Мы уходили всё дальше и дальше, пока не оказались у военного лагеря, имевшего забор, несколько зданий, тренировочные препятствия и вышки для дозора — всё выглядело очень старо, кроме новых пластиковых окон и домофона на входной двери. Удивляло лишь абсолютное отсутствие людей.
Примерно через час мы оказались у другого военного сооружения, размерами более внушительного, правда отчетливо напоминавшего первое, но именно здесь находилось здание, к которому стекались все ржавые провода, откуда-то слышалось гудение электричества, и какой-то солдатик один-одинёшенек красил забор. Теперь мы начинали удивляться, что нас никто не остановил: о том, чтобы по нам могли стрелять, мы и помыслить не могли.

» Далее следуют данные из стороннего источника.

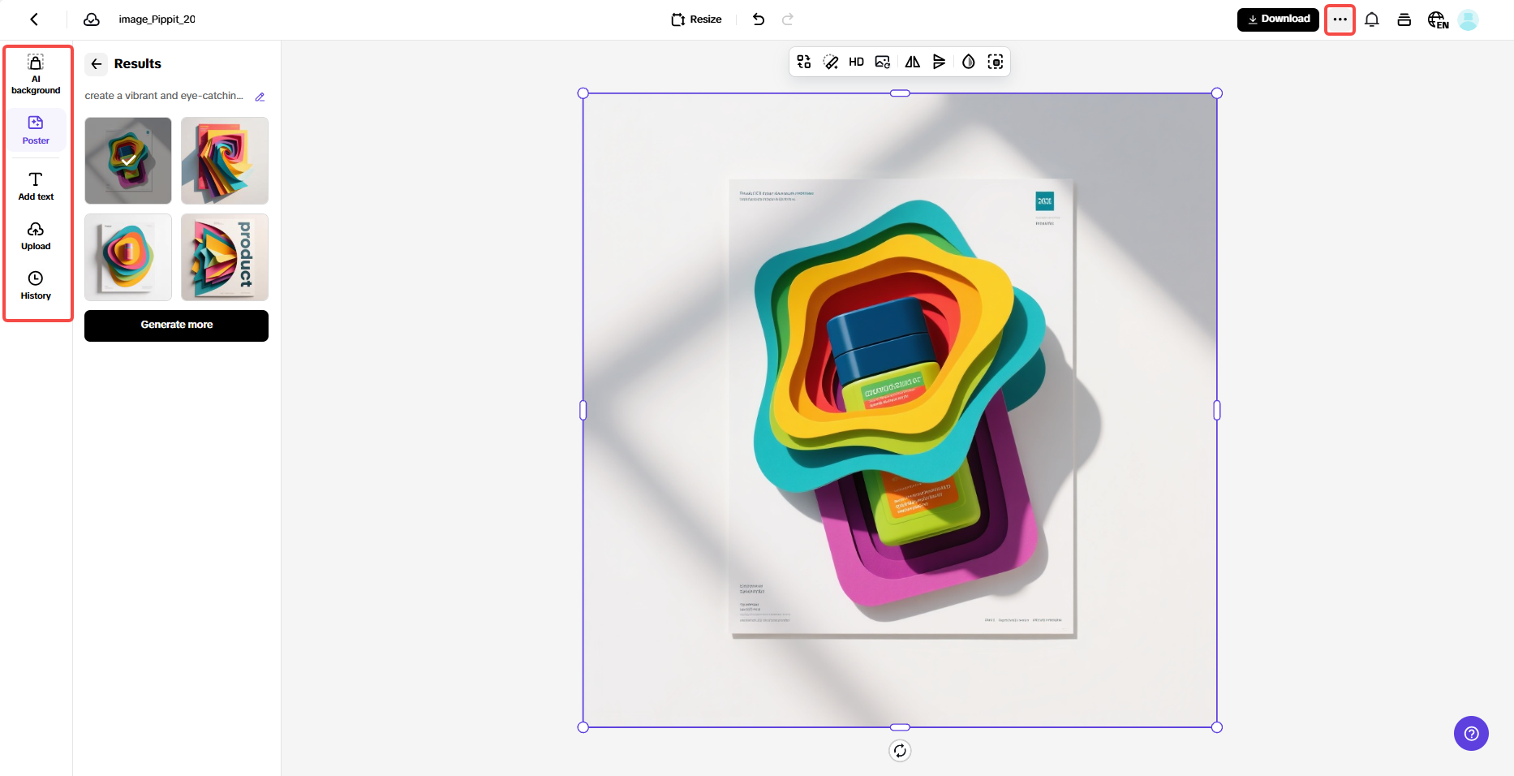1514x776 pixels.
Task: Flip the poster image vertically
Action: click(x=940, y=61)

Мы шли еще дальше, и тут нас догнал синий автомобиль, и человек в гражданском поинтересовался, кто мы и откуда, пригрозил милицией, а узнав, что мы случайно забрели из леса, отправил нас в обратный путь. Мы согласились, не решаясь спорить с судьбой, но что было странным — это был государственный объект, а нас остановили лишь спустя три часа, как мы гуляли по запретной территории.
Когда мы уже почти вернулись к выходу — были у первого военного сооружения, нас нагнал военный казёлик, и из него выпрыгнуло шесть подвыпивших солдат, очевидно, проходящих здесь службу; у них не было оружия, но тот, кто являлся главным в их патрульном отряде, отправленном только благодаря нам, а не потому что часть нужно патрулировать (что он главный, можно было догадаться по тому, что он кинулся нас допрашивать), имел при себе самопальную дубинку, очевидно, сделанную из ножки табуретки.

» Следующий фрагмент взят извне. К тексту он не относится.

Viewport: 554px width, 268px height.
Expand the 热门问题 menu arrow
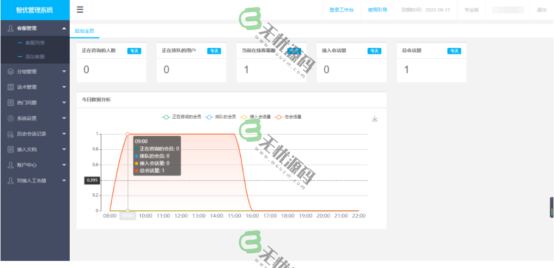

Один из нас ему сказал: «Эй, парень, а ты умеешь пользоваться этой штукой? Смотри не поранься, поставь её лучше на предохранитель». На что солдат недовольно что-то пробурчал и начал усердно разглядывать дубинку, похоже стараясь найти предохранитель, а остальные кинулись ему помогать, так что за это время мы сумели их скрутить и имели все шансы захватить и всю военную часть.
Заслышав крики о помощи, на вышках появились защитники родины и начали размахивать дубинками и палками, что-то неистово оря, очевидно, ругательное, всем видом своим напоминая недовольных чем-то Гомеров Симпсонов.
Да, мы имели все шансы захватить эту старую развалившуюся военную часть, но так как нам это было не нужно, мы решили идти домой, и я напоследок орущим на башнях показал гордый американский FUCK.
Странный сон Подорожного
Однажды проснулся Подорожный и увидел Солнышко. Смотрит на Солнышко, а оно не русское и на звездочку похоже, и не на обычную звездочку, а на звездочку Давидову. Вскочил Подорожный с постели, бегать по комнате начал, волосы на голове рвать, бесноваться, ногой даже кровать сломал, а сам на Солнце смотрит и повторяет: «Солнце в сердце, сердце в солнце, солнце в сердце, сердце в солнце...» В итоге выпал он из окна, а там евреи ходят: страшные все, с бородами, с пейсами, а главное в шляпах. Ходят и внимания на Подорожного не обращают, а Подорожный, как затравленный пес по сторонам озирается и сделать ничего не может. Тут мимо один старый Рэби проходил, кинул ему косточку, а Подорожный забился в угол и начал ее грызть…
Последний грех Куприянова
1.
Темная келья, одним своим видом навевающая грусть и уважение к монастырскому образу жизни, слабо освещенная парой-тройкой свечей. На бедной кровати лежит умирающий старец, он тяжело дышит и вот-вот испустит дух, у него густая белая борода и не менее густые седые волосы. Его глаза наполнены бездонной тоской невозможности достигнуть недостижимого, а улыбка говорит о чутком смирении со своими страстями. Умирающий аккуратно укрыт черным одеялом вплоть до пояса, рядом с ним на стульчике сидит молодой монах, описание которого не имеет смысла. Больше в комнате нет никого.
Я расскажу тебе, сын мой, о моей жизни и это будет моим раскаянием и наставлением всем кто живет на этой грешной планете, - говорит старец, слова тяжело вырываются у него из груди. - это будет моя последняя исповедь, и я буду честен перед миром, богом и перед собой.
Да, мудрый отец наш, я вас слушаю с трепетом и смирением.
Тогда слушай меня внимательно, сын мой, я начинаю свой рассказ.
2.
Я жил в одном провинциальном городке, был красив и высок ростом. У меня была милая и обширная семья: Бабушка, несущая в себе всю огромную энергетику нашего дома, своими объемами занимавшая полкомнаты; Отец, который вскоре умер; Мама, напоминавшая мышку, во всем подчиняющуюся Бабушке; Дедушка, скачущий, как сверчок по дому и болеющий за московский «Спартак», и, конечно же, я — примерный ученик седьмого класса.